## TEXT BLOCK:
^^^^^^^^^^^^^^^^

The 1080 is $599 while the 1070 will be $379 while the Titan X is ~$1000.

$1,500 for a 4x 1070 setup could be very attractive considering the performance should be on par with 4x Titan X (at $4k)

edit: forgot to mention power consumption as well, which should be a component of price/performance

Even lower models will still have better price/performance ratios. Top-ends are heavily overpriced, because they can be (for a while at least).
(comment deleted)
What are you using this setup for?
password cracking and generating onion addresses[0]

edit: https://www.oniongen.com/

How can your users trust that you do not keep a copy of the private key?
I think it's something like the user holds private key A, publicizes public key A, and requests private key B such that public key A+B has the desired characteristics and private key A+B is only known if you have private key A.
Would a USB ASIC give better performance?
If that ASIC is designed to solve that same hash function, yes.
PCIE slots are limited so when you are talking about actual compute scale the 1070 can be more expensive considering you'll have to get another case, cpu, ram, and an PSU that can handle 4 cards at max load. And of course the more components you have in a given system the more likely is that one of the will fail, granted if you are designing a system to be resilient against attrition a system with more lower powered components can be more resilient than a system with fewer more powerful ones based on the performance difference between them and the MTBF for each component.

But bang for buck charts don't mean much even for Gaming I never understood why people even use them, spend what you can and want to get the performance you want. Spending 50% more to get only 20% more performance is a valid option because those 20% can mean the difference between a playable game at high resolution and a laggy mess. Traditionally SLI setups for mid range cards could out-perform and be cheaper than high end cards but with a huge caveat - being dependant on the SLI profile for the game, if it come out to be shitty or non-existent you are just stuck with 2 cards that can't really run the game at the settings/resolution you want.

Also unless you are building a small datacenter power consumption can be ignored, the 50-75W difference in total system draw between a mid range and a high end card when the rest of the hardware is the same isn't going to have any financial impact on anyone even if we take the most expensive power in Europe that's going to come out to about 30 cents per KWh.

Eh, the most expensive power in Europe is more at 60ct per kWh.

Average in northern Germany is already 38ct per kWh, although this is expected to change with the northern and southern German electricity market being split in the next weeks (Northern Germany has a huge surplus, Southern Germany not nearly enough).

Even so we are usually talking about 50W max draw difference between the mid and high end cards is still 20 hours of gaming at max load before you have 60 cents difference between them :P
Interesting. That sounds expensive actually? $0.60US for 20 hours of gaming just for the machine? 60 and 38 cent kWh sounds extremely high. This was my last power bill. As you can see it might average out to $0.05/kWh once you add in the taxes and regulatory fines.

^^^^^^^^^^^^^^^^

## DATASET CONTENT:

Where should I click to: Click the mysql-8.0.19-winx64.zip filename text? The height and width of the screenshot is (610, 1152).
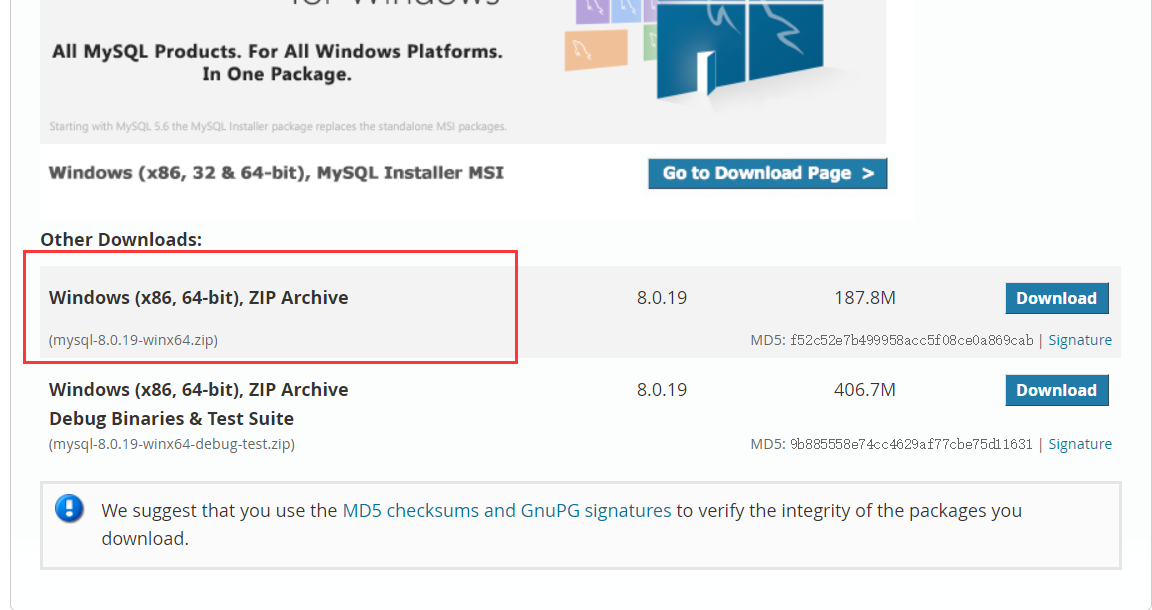(x=133, y=340)
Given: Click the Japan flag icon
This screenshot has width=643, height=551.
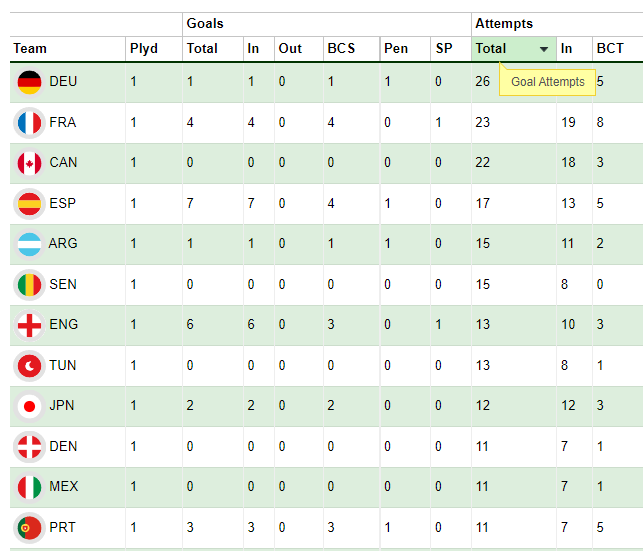Looking at the screenshot, I should click(x=29, y=406).
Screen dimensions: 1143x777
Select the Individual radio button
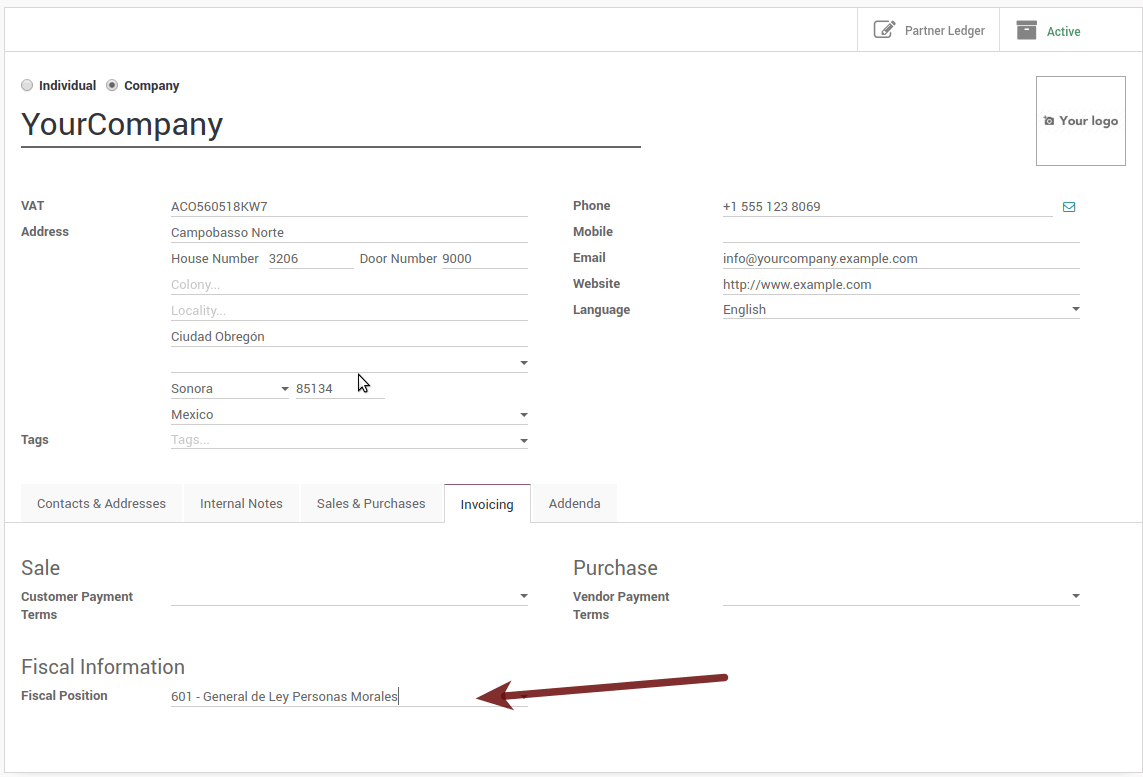coord(27,86)
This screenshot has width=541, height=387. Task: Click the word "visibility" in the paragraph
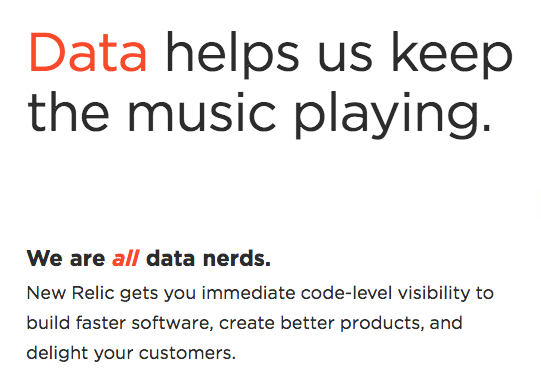click(434, 295)
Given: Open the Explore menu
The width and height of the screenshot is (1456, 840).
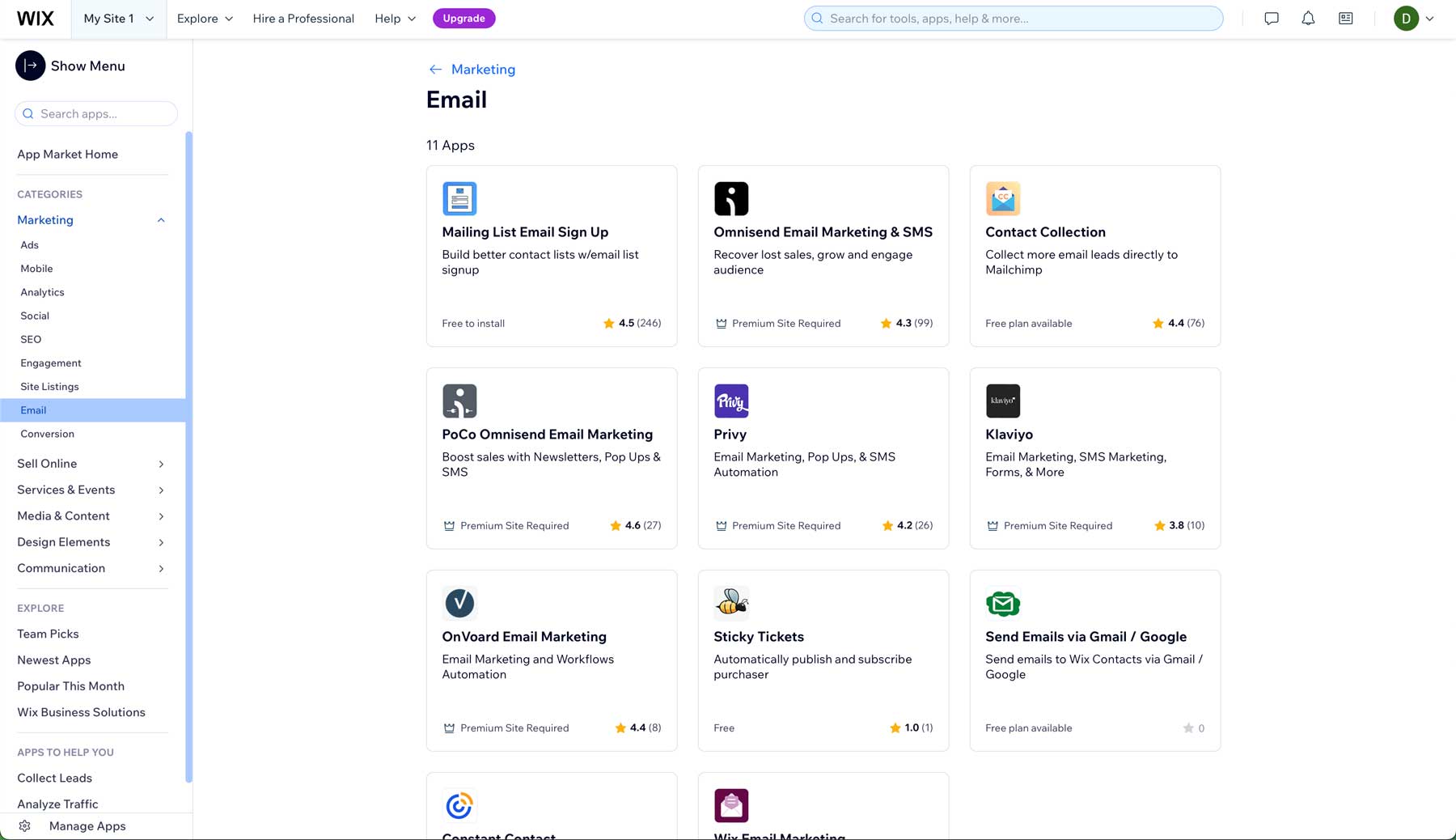Looking at the screenshot, I should (204, 18).
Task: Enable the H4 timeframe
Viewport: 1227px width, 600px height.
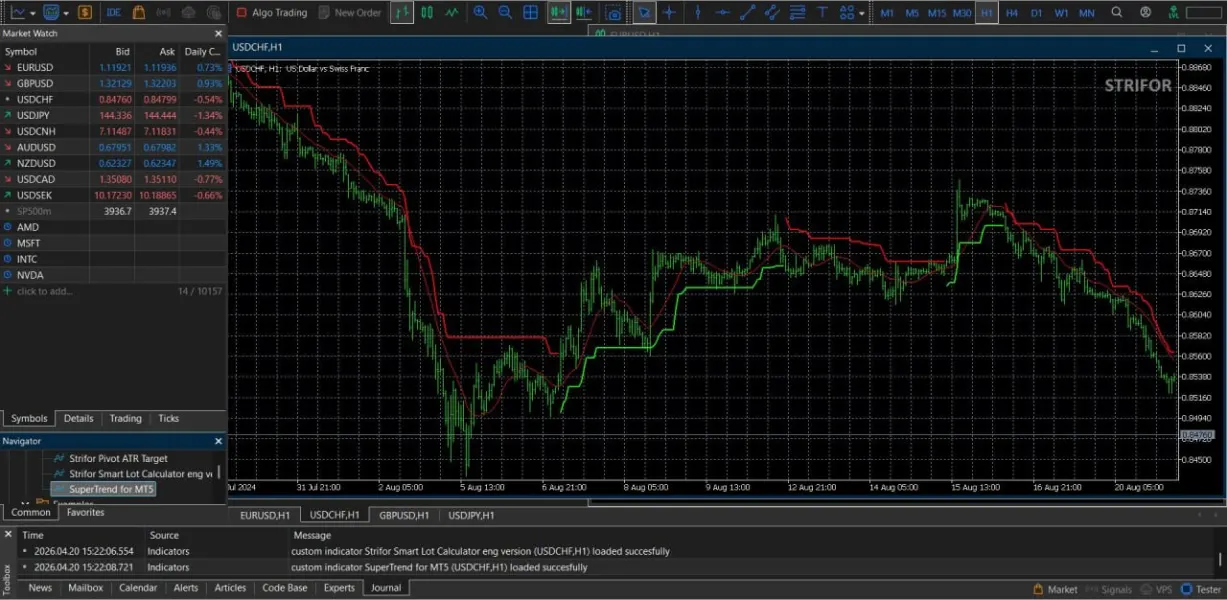Action: [1012, 13]
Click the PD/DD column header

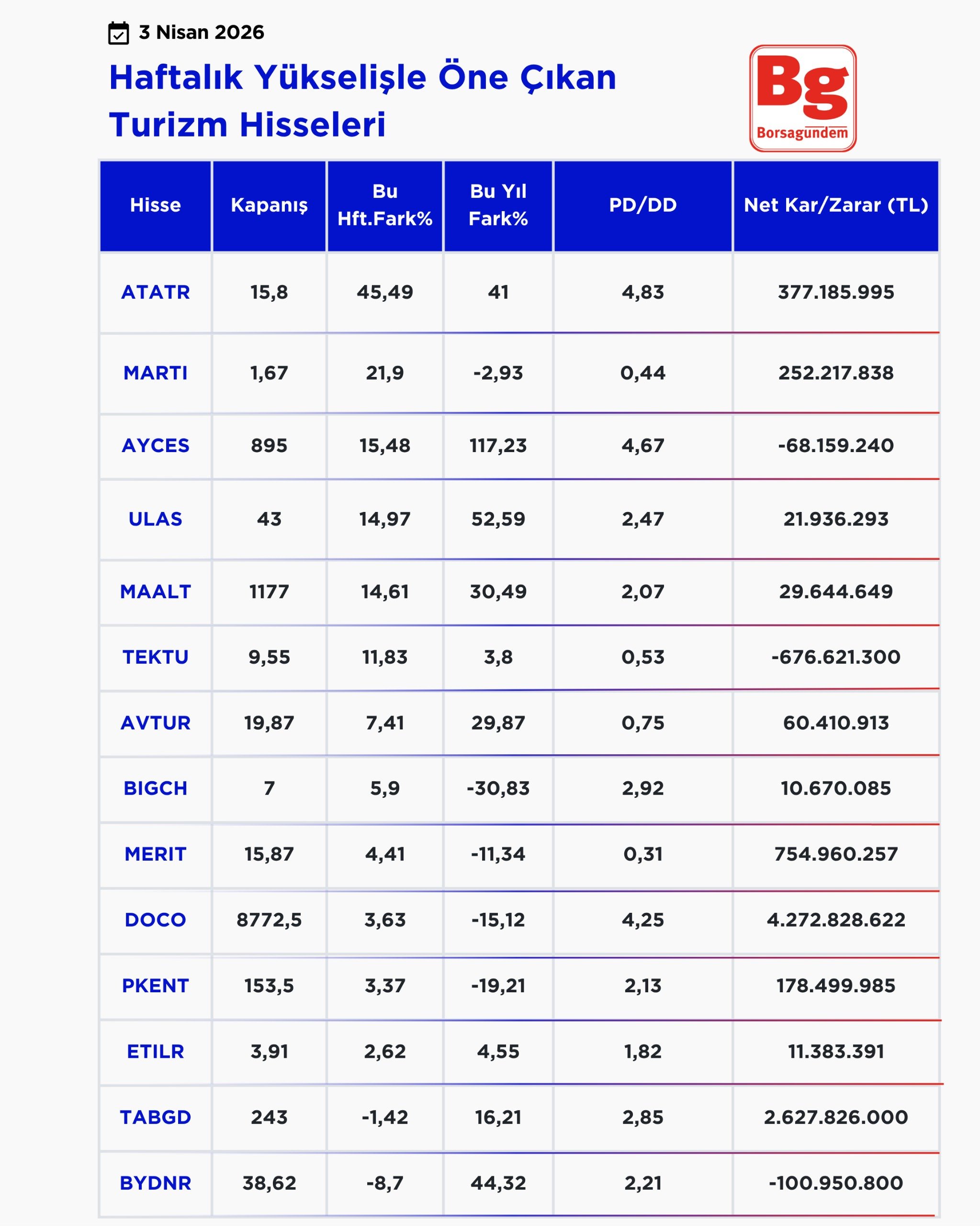(x=642, y=205)
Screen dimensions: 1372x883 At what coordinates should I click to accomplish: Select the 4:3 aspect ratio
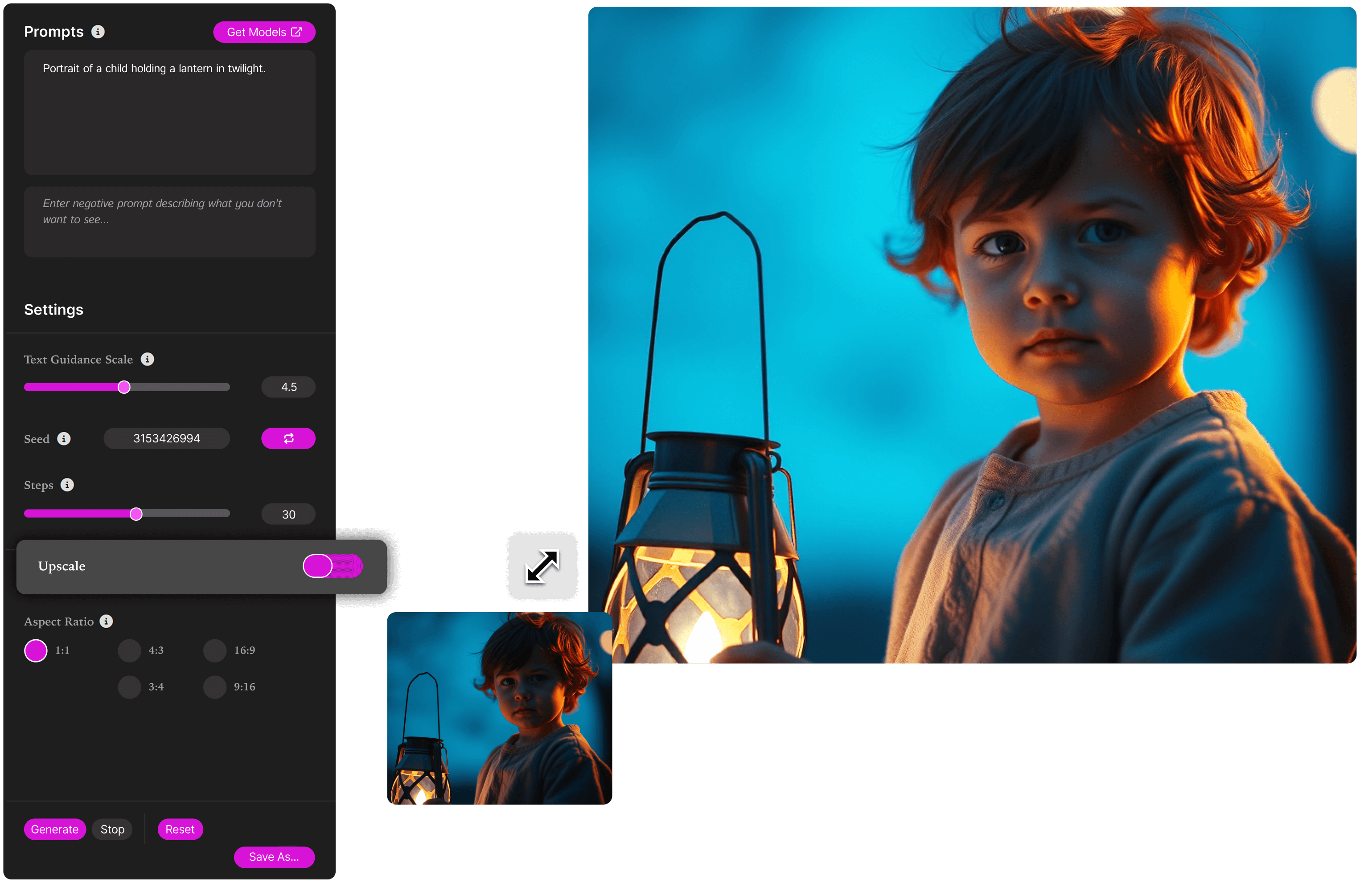coord(129,650)
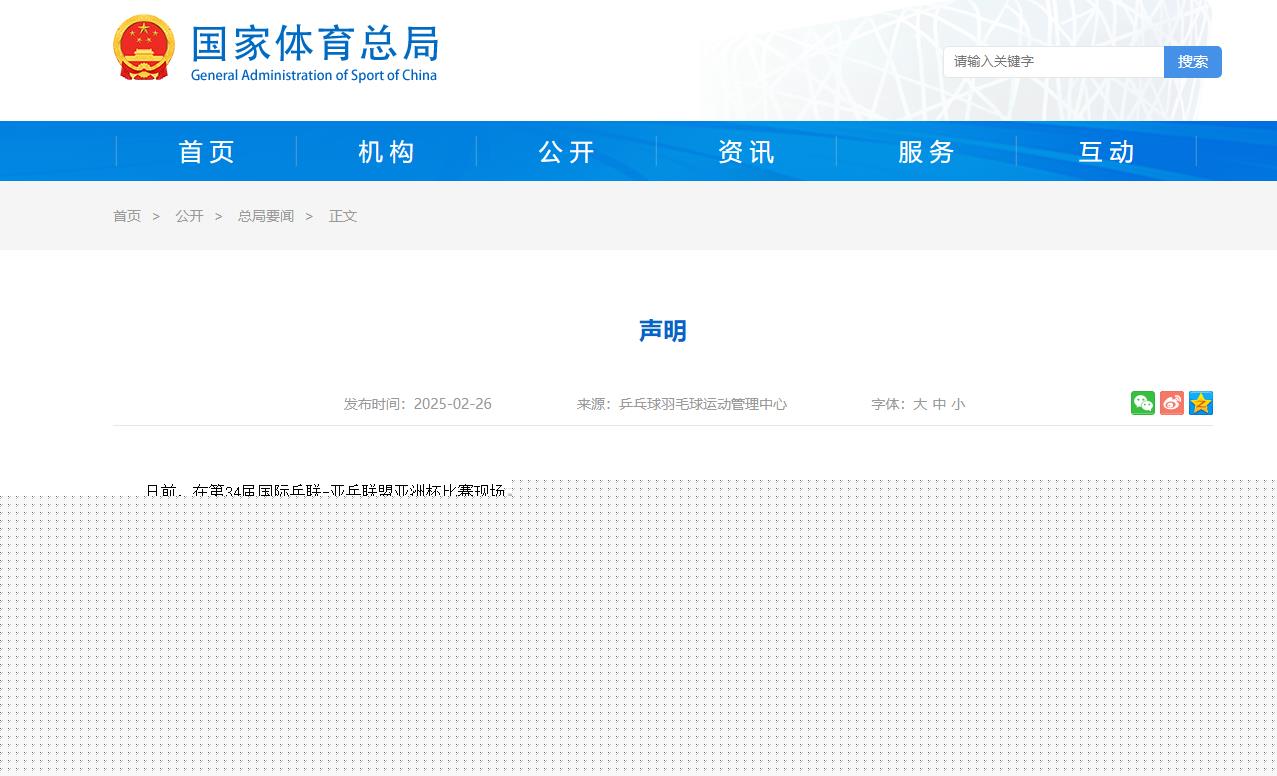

^^^^^^^^^^^^^^^^

Continue the forum discussion about graphics card prices and power costs from its last comment.

## TASK RESPONSE:
Tier 1 first 500 kWh at $0.018 per kWh (winter) . . . . . . . . . . . . . . . . . . . . . . .$9.00

Tier 2 next 25 kWh at $0.056 per kWh (winter) . . . . . . . . . . . . . . . . . . . . . . . .$1.40

Regulatory Charges 525 kWh at $0.01414 per kWh . . . . . . . . . . . . . . . . . . . . .$7.42

Community Benefit Charges . . . . . . . . . . . . . . . . . . . . . . . . . . . . . . . . . . . . . . .$2.91

Power Supply Adjustment 525 kWh at $0.02783 per kWh . . . . . . . . . . . . . . .$14.61

Residential Sales Tax

Taxable Amount . . . . . . . . . . . . . . . . . . . . . . . . . . . . . . . . . . . . . . . . . . . . . . .$45.34

City Sales Tax 1% . . . . . . . . . . . . . . . . . . . . . . . . . . . . . . . . . . . . . . . . . . . . . . .$0.45

TOTAL CURRENT CHARGES . . . . . . . . . . . . . . . . . . . . . . . . . . . . . . . .$45.79

I was taking the 60cents per KWh price, 50W difference is 1 KWh @ 20h of gaming, 20h of gaming is what the average gamer plays a week so given the gamer with the higher end card will pay 60 cents more per week 30 about 30$ more per year than the one with the mid range card given that all the other parts are identical and they both play 20 hours a week :)
I agree that for gaming it makes sense getting the higher end cards rather than dealing with SLI, but my use case is password cracking that doesn't require five 9's uptime.

The GTX 1070 is 150W power consumption while the 1080 is 180W. Rather than get another case i'd just scale up the case size based on the number of cards - 2 cards ($100[0]) 4 cards ($200[1]), 6 cards ($400[2])

1200W PSU $300[3], riser cards $10[4] and then motherboard + cpu + SSD about $200-250 so it works out $700 base for 2 GPU system, $900 base for 4 GPU system and $1400 for 6 GPU (2 PSU's)

If you work that out with the card options the sweet spot is 4x 1070 GPU's for $1500. It really isn't worth spending $4k on cards to get equiv performance from Titan X's or 15-30% more performance with the 1080 (although power/performance is better).

[0] http://www.coolermaster.com/case/mid-tower-cm690-series/cm69... [1] http://www.corsair.com/en/obsidian-series-900d-super-tower-c... [2] http://www.miningrigs.net/?product=graymatter-6gpu-server-ca... [3] http://www.newegg.com/Product/Product.aspx?Item=N82E16817139... [4] http://www.amazon.com/Fixable-Adapter-Flexible-Extension-Con...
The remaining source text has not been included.